Annif icon indicating copy to clipboard operation
Annif copied to clipboard

Development of an Embedding-based matching backend

Open mfakaehler opened this issue 7 months ago • 7 comments

Dear Annif-Team,

at the DNB we (@RietdorfC and me) are working on the transfer of our findings from our AI-Project to a more productive state. In our project we have developed a prototype for an embedding based matching procedure. We are now looking into how to implement this as a backend for Annif. We have therefore created a fork, where we will be working on, for the purpose of implementing the new backend. Once we have a matured development version, we will open a merge request and kindly ask for your feedback.

So far, this is just an announcement, to make you aware of our activity. Stay tuned!

Best, Maximilian

mfakaehler avatar May 20 '25 11:05 mfakaehler

Wow, this is great news, and your code repository looks really promising!

Looking forward to hearing more once you get started with the Annif integration.

A few quick questions:

  1. I assume you've benchmarked this approach - how does it compare for example to MLLM, or how much does it contribute when included in an ensemble with other backends such as Omikuji?
  2. Does the method require (in practical use) a GPU during training? At inference time? I assume that the GPU is used by the external Weaviate service and not the Annif-included code directly?
  3. Are you planning to create a new independent Python library (similar to stwfsapy) that Annif could (perhaps optionally) depend on, or are you going to include the full algorithm within the Annif codebase (like MLLM)?

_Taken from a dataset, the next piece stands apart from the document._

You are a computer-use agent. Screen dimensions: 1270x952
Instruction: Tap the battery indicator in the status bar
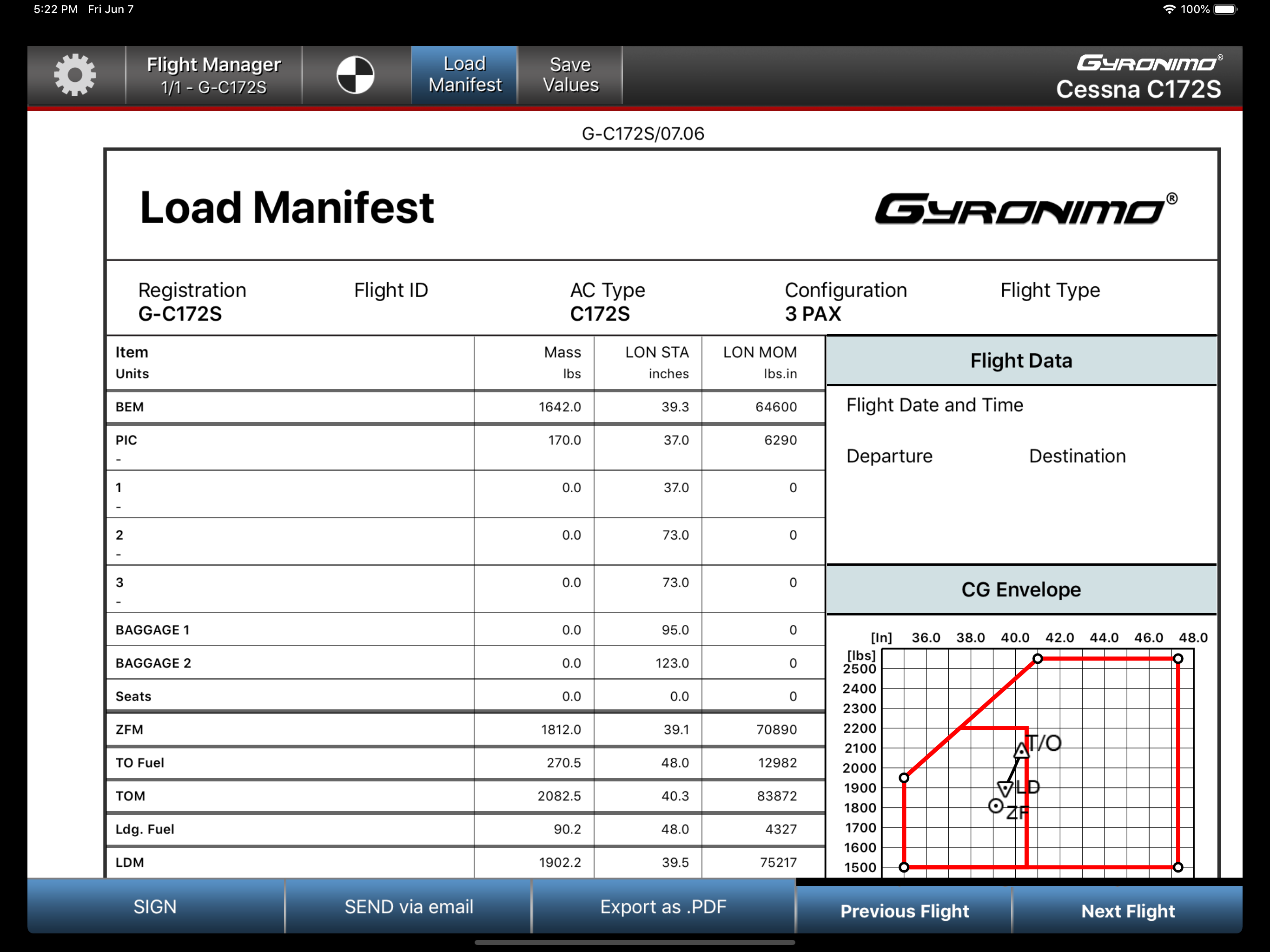click(x=1225, y=9)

osma avatar May 20 '25 12:05 osma

Hi Osma,

thanks for engaging this discussion so promptly. We have thought about these questions ourselves:

  1. Yes. we have performed some benchmarking. in our ensemble of omikuji and mllm it could contribute roughly 2% gain to f1-score. Its benefits are primarily in the long-tail, so on its own it will not outcompete omikuji. Due to the embedding apporach the results are a bit different from those produced by mllm, but not completely disjoint. We think of the ebm approach as a complement to the other approaches, not designed to function well on its own. If time permits, I will try to undermine these claims with some data later on.
  2. We are about to reconfigure our prototype to work with an in-file vector database (duckdb). This will get rid of weaviate. The backend will (hugely) benefit from GPU-support, but to generate embeddings it is not strictly mandatory. During training I would defenitely reccomend using GPUs, but at inference time I hope, at least for short text applications, a gpu might not be necessary.
  3. Currently we are aiming at including the full algorithm into the Annif codebase, like MLLM and closely following MLLM's implementation.

Best, Max

mfakaehler avatar May 20 '25 13:05 mfakaehler

Hi Osma, I think we could also create an independent library that Annif could use as an (optional) dependency. Is there an option you prefer? Best regards Clemens

RietdorfC avatar May 20 '25 13:05 RietdorfC

Hi @RietdorfC, now that I think of it, I think we would prefer an independent library that Annif could use as an optional dependency. Especially if, as is likely, your backend will have several new-to-Annif dependencies, even large ones such as PyTorch. This way, we wouldn't have to review and take responsibility for all the new code, as most of it would be in a library maintained and published by you (DNB); only the backend "glue" code would be in the Annif codebase. This kind of arrangement has worked quite well with the stwfsa backend; ZBW is maintaining the stwfsapy library, and Annif uses it (through the stwfsa backend) as an optional dependency.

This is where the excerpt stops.